バイオ入浴と民間療法の関係(久保院長による解説)
「イネ科植物『真菰』の葉の粉末を使用した入浴民間療法が、アトピー性皮膚炎に何らかの変化をもたらす」という事実は、私に大きな影響を与えてくれました。
しかし、これらの民間療法は科学的なアプローチは全くなされておらず効果も不安定。副作用も未知数であるため、そのまま患者に勧めることは医師として適切ではないと考え、研究・改良を続けて医療として認められるレベルまで効果と普遍性を高めたものがバイオ入浴です。
※アメリカ合衆国にて治療特許取得済み
公開番号2016-0089403
バイオ入浴の研究・開発
バクテリアの働きが関わっている民間療法を、診療所の開業医であり、臨床医である私が読み解くには、基礎医学の研究者の立場に立たねばならず、大変な覚悟と努力が必要とされました。
バクテリアの培養についての知識、医学で扱う感染性病原菌だけでなく環境微生物群(マイクロバイオーム)や発酵についての知識、水中の溶存酸素・化学物質の測定、免疫変化の測定など多方面の知識と研究が必要とされました。

→ **与えられたデータ**:
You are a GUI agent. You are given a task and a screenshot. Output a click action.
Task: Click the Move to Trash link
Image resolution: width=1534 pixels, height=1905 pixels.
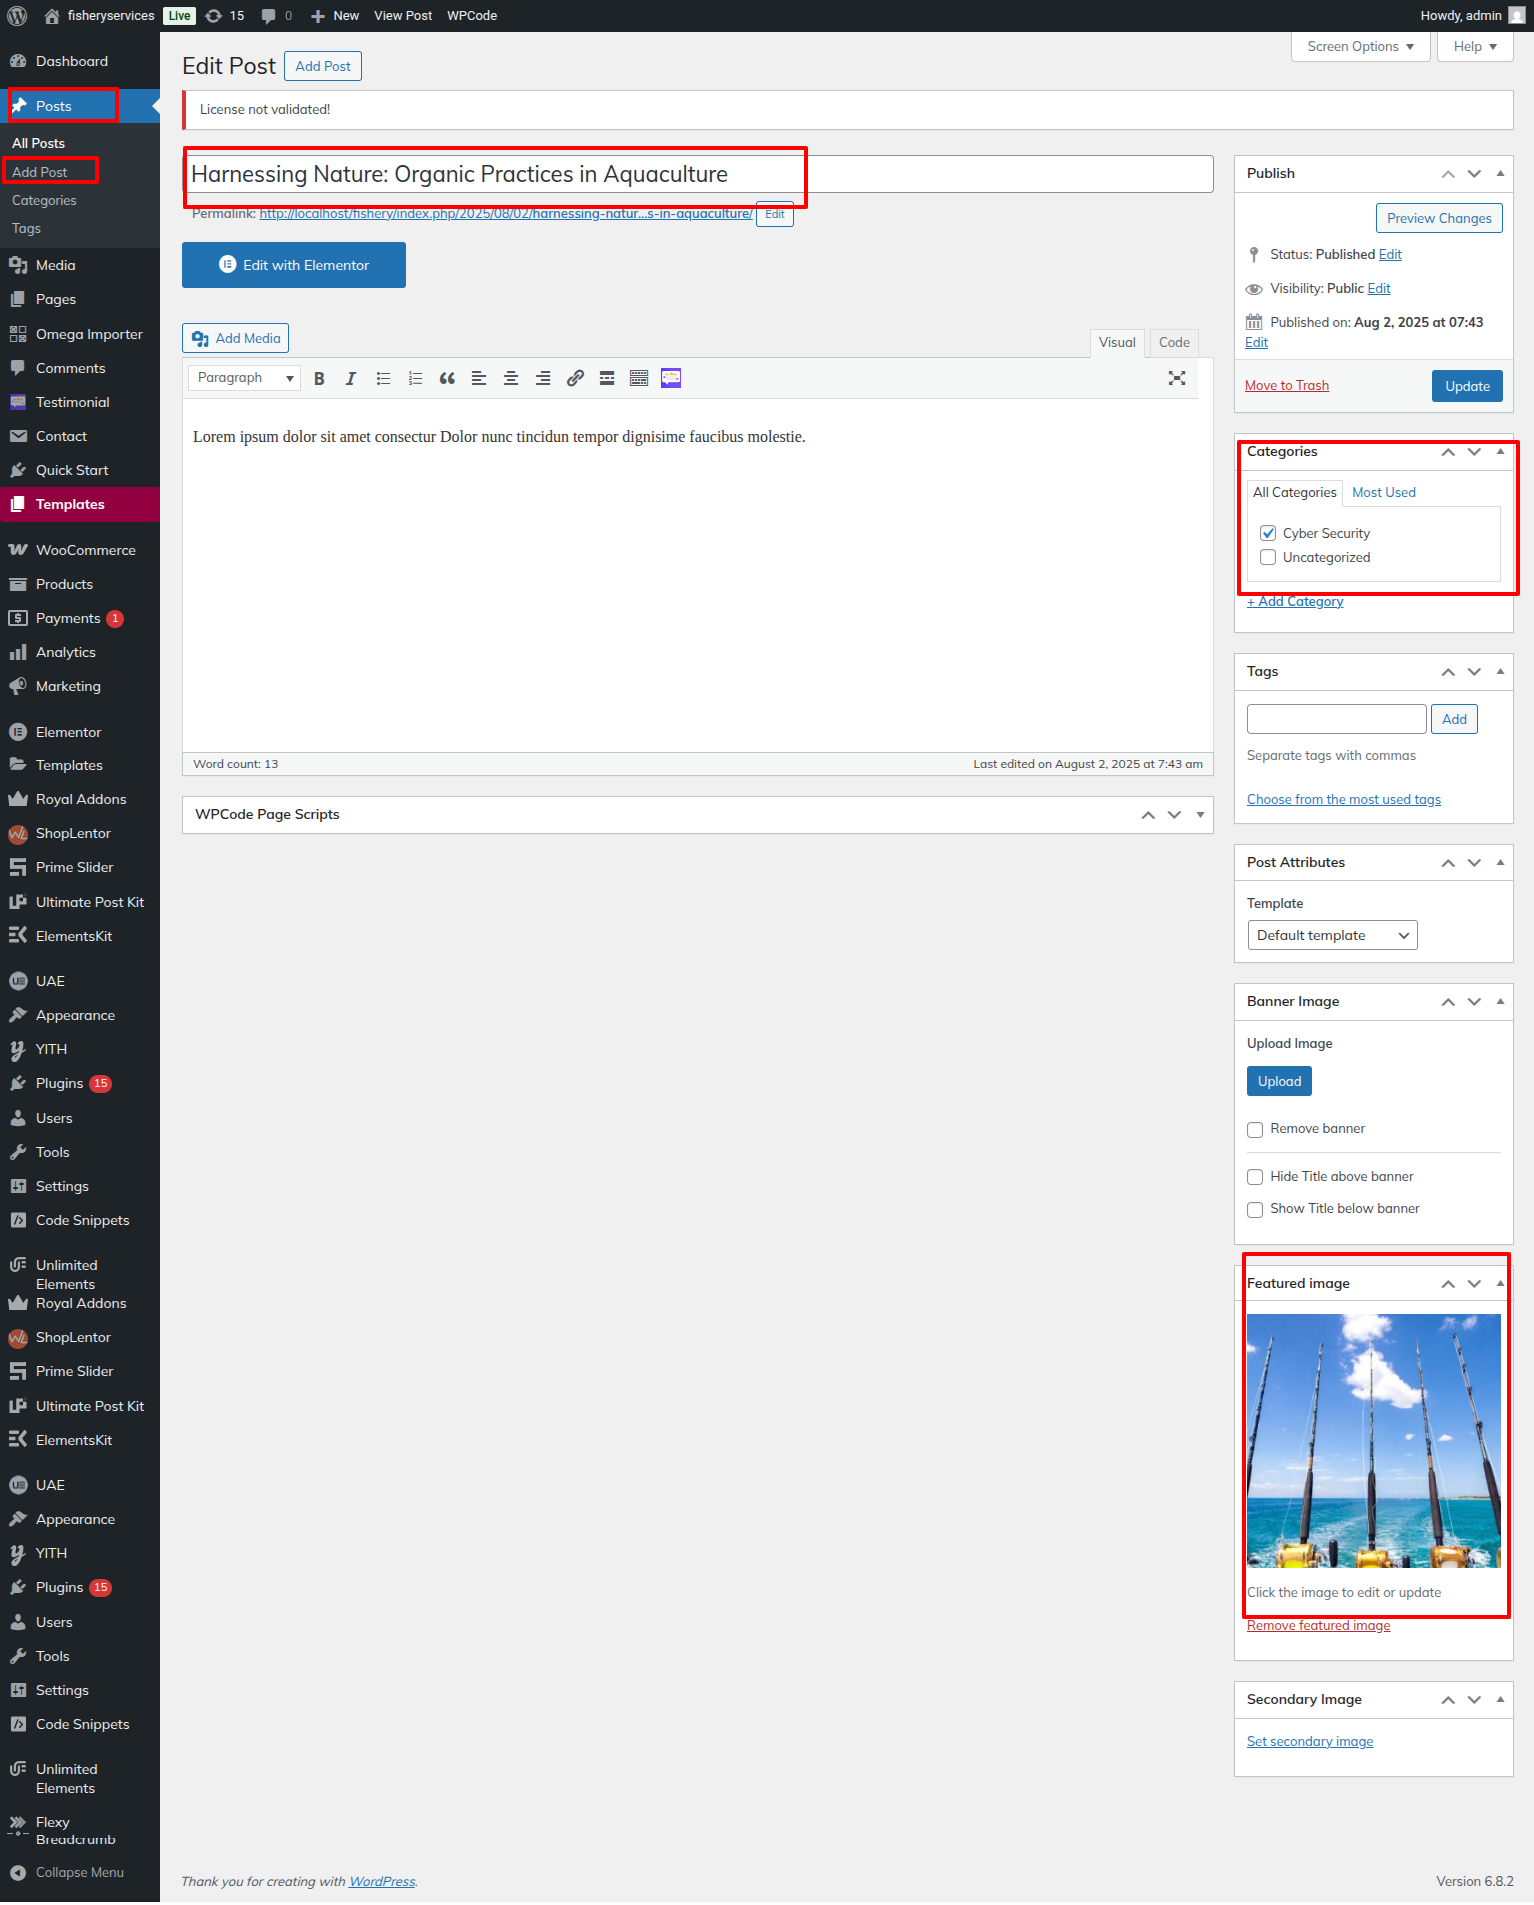(1286, 386)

→ **取り組む課題**:
(a) バイオ入浴についての解説文では、バイオ入浴はどの国で治療特許を取得済みとされていますか。
(b) バイオ入浴についての解説文を、最後の文の後から書き継いでください。

→ **各課題の解答**:
(a) アメリカ合衆国です。

(b)
また遺伝子(ゲノム)レベルでの検査も必要と判断した私は、院内に検査機器を導入し、遺伝子レベルでの免疫反応のデータも研究対象となりました。
海外論文を検索し、バイオ入浴で生じている事象が最先端の分野でどういう意味を持つのかを読み解く一方で、実際の治療法としてもどんどん改善を加えていきました。 ここ最近、ようやくアトピー性皮膚炎の全貌が見えてきて、世界中からどうやったらアトピー性皮膚炎をなくせるかという私にとっての命題に、自分なりの答えが見えてきたところです。
この間、提携会社の循環培養装置開発や簡易浴槽の開発にも関わり、同社が真菰発酵粉末の自社製造を開始した2018年からは、この製造工程にも新しいアプローチが可能になってきました。
科学的エビデンスの元に、バイオ入浴を安全で確実性のある療法として確立することで、日本のみならず世界中のアトピー性皮膚炎患者の役に立ちたいというのが、医療者である私の願いです。
参考症例
次のページに、当院が経験した民間療法の健康被害とみられる具体的症例を紹介しています。いずれも、バイオ入浴で改善・安定傾向にあった方が、民間療法的な手法を試して行って悪化した症例で、中には、当院が推奨しているバイオ粉末の優位性を裏付けるものも含まれます。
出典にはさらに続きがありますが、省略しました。